Given instruction = Reproduce the items beginning at the line that contains "Click the Cleanup Settings section heading" and stopping after the line that contains "tap(205, 294)", substituting "section title" for "section heading" and changing nothing else. Omit the pictures.
:: Data for the task
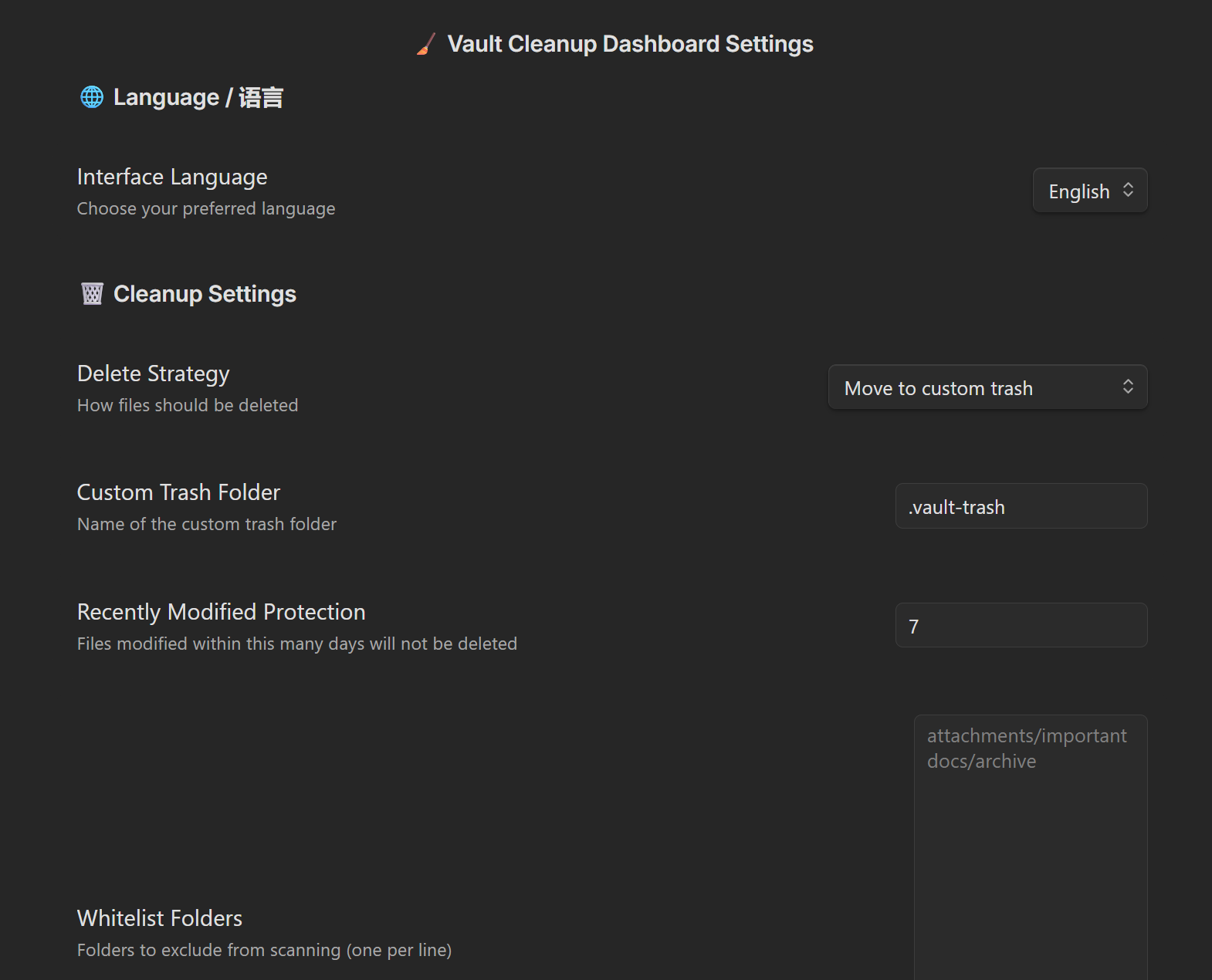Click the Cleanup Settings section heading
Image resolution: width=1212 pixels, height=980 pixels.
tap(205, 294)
::::
:: Data for the task
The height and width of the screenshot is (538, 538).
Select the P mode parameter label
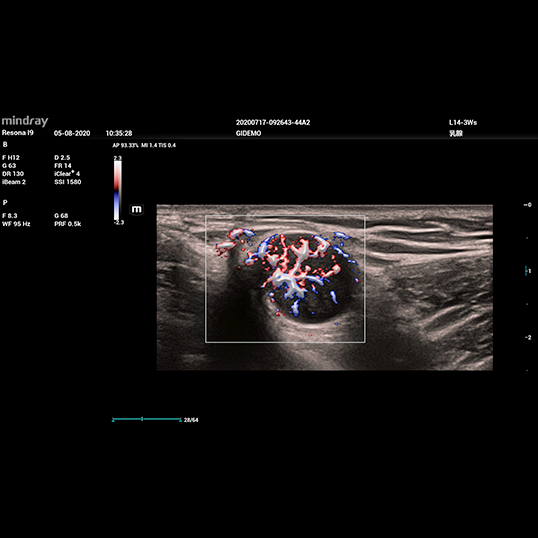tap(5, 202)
::::
Task answer =
Click the Cleanup Settings section title
Image resolution: width=1212 pixels, height=980 pixels.
tap(205, 294)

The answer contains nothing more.